For the word "height", give the number of lines in these entries that contain it, with nothing else.

* **SUPPLIED ENTRIES**
....

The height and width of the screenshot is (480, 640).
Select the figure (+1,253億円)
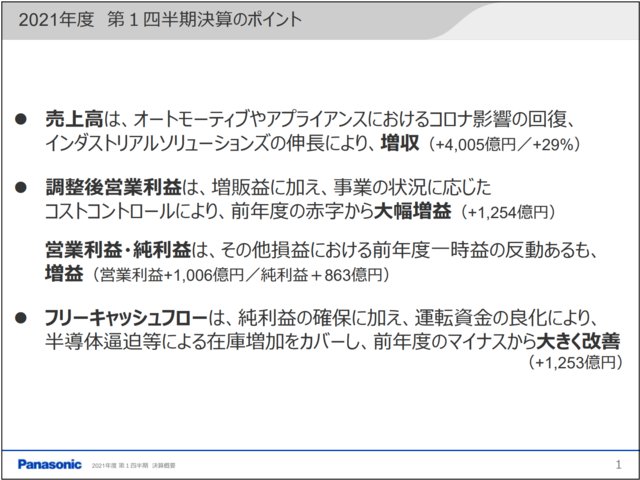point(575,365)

....

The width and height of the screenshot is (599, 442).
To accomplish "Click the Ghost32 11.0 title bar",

....

* **RESULT FOR THIS TASK**
2